- [Assigned task A] Do the following statements agree with the forum thread on AI coding assistants? Answer yes or no for each, quoting the deciding words of the thread. (i) One commenter calls the assistants addictive. (ii) The article says AI performs better in older and legacy codebases. (iii) One commenter holds that turning ideas into programming code is the hard part of most real engineering tasks.
- [Assigned task B] What comes next in the forum thread on AI coding assistants? Continue it after its final comment.

- [Page text]
Sure, the AI can do something you haven't learned yet. But if you learn it - you could be better than the AI.
This is where the rubber duck approach seems best. The AI is helping you learn something new to up level yourself.
psycho-31@reddit
I didn’t see article mentioning what counts as AI usage(pls correct me if I am wrong). One can: 1. Prompt AI for majority of smaller tasks. For example: create a method that does such and such or add tests for this class that I just added. 2. Have AI enabled and use it as “autocomplete on steroids”
Groove-Theory@reddit
My theory is from something the article mentioned, that AI performs worse in older and legacy codebases.
I think that the anecdotes come from the fact that AI initially reduces cognitive load on developers. And the reduction of the initial cognitive load makes it seem that productivity has increased by gut-feel. Seeing AI get something seemingly correct, especially in a large, anti-pattern riddled codebase, is a huge relief to many. Whereas having to sit down and implement a fix or feature on a brittle codebase would be a perhaps frustruating endeavor.
codemuncher@reddit
Reduced cognitive load could also be thought of as "i dont understand how my code works anymore", which is an interesting way to do engineering.
The headlines make a lot of hash about "tedious code" but for most real engineering tasks, the hard and tedious part isnt actually turning ideas into programming code, but dealing with the fuzziness of the real world, business requirements, and the ever changing nature of such things.
rebuilt@reddit
It could be the case that devs were actually sped up by 20% when generating code but they were slowed down by a much larger margin later when they had to modify, understand, and debug the ai generated code.
elforce001@reddit
This is an interesting one. The main issue I've encountered was that these assistants are addictive. I felt I was going 1000 mph but then, you start slowing down hard too. Then you invest more time trying to be specific, double checking that the answer is still consistent, then next you know, you've spent more time "debugging", etc..., going from what you thought was an easy 2 days work to 1 week fighting the "assistant's" solution.
Now I use them for random things, inspiration, or something very specific that won't let me down the rabbit hole. luckily for me, I learned that lesson early on, hehe.

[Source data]
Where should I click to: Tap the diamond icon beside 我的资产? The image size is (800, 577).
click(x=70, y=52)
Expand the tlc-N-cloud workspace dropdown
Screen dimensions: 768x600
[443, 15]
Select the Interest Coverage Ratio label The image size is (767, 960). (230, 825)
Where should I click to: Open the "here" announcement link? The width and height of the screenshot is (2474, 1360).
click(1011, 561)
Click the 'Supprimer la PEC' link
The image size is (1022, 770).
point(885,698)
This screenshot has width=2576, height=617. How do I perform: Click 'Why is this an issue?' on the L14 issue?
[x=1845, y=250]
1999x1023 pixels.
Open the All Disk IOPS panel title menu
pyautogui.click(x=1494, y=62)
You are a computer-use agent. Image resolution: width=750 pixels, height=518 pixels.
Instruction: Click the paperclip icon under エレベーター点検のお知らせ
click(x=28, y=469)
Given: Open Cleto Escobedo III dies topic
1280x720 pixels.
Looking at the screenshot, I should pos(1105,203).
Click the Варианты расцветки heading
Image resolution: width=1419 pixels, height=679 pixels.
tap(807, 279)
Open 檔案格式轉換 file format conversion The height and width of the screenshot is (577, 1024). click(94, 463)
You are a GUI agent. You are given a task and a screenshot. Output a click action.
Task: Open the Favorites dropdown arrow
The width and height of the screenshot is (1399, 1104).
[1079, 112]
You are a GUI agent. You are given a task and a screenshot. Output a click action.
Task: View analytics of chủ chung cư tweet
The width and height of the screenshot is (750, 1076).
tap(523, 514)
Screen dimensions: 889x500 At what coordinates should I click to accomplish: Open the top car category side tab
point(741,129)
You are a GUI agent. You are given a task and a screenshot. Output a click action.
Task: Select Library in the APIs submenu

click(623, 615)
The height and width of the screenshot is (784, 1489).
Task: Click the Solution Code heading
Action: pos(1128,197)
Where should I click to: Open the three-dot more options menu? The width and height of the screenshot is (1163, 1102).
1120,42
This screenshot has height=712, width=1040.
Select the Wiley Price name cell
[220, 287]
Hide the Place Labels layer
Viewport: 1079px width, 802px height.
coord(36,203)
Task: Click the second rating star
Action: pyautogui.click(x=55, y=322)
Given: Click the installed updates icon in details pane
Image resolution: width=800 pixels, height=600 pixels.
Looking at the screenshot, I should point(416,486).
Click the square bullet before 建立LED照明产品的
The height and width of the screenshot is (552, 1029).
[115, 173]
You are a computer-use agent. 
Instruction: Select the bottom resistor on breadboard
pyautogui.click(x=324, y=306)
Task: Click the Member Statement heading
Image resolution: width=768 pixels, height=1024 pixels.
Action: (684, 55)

- [Task answer A]
(i) Yes: "The main issue I've encountered was that these assistants are addictive."
(ii) No: "AI performs worse in older and legacy codebases."
(iii) No: "the hard and tedious part isnt actually turning ideas into programming code, but dealing with the fuzziness of the real world, business requirements, and the ever changing nature of such things."

- [Task answer B]
Financial_Wish_6406@reddit
Depending on the language and framework Copilot autocomplete suggestions go from usually useful to straight up time consumers. Trying to develop in Rust with GTK bindings, every single autocomplete I find I am going back and deleting almost the entire thing or at least majorly modifying it which is at the point where I suspect it takes notably more time than it saves.
DonaldStuck@reddit
Very interesting. I always run around telling people that I think I'm around 20% more efficient using AI tools. But looking at this study I might be wrong.
NotAllWhoWander42@reddit
Is this “devs use AI to write code for them” or “devs use AI to help troubleshoot a bug”? I feel like the troubleshooting/“rubber duck” is about the one good use case for AI atm.
klowny@reddit
That must be why I feel happier using AI for mundane work, because I'm actually doing less work.
Unlucky_Data4569@reddit
It says the study was on repos they were used to maintaining. I find llms most useful when working with code i am not familiar with
GarboMcStevens@reddit
There aren’t really any good, quantitative metrics for developer productivity. This is part of the problem.
Ok-Armadillo-5634@reddit
Lol they used AI to write their research study.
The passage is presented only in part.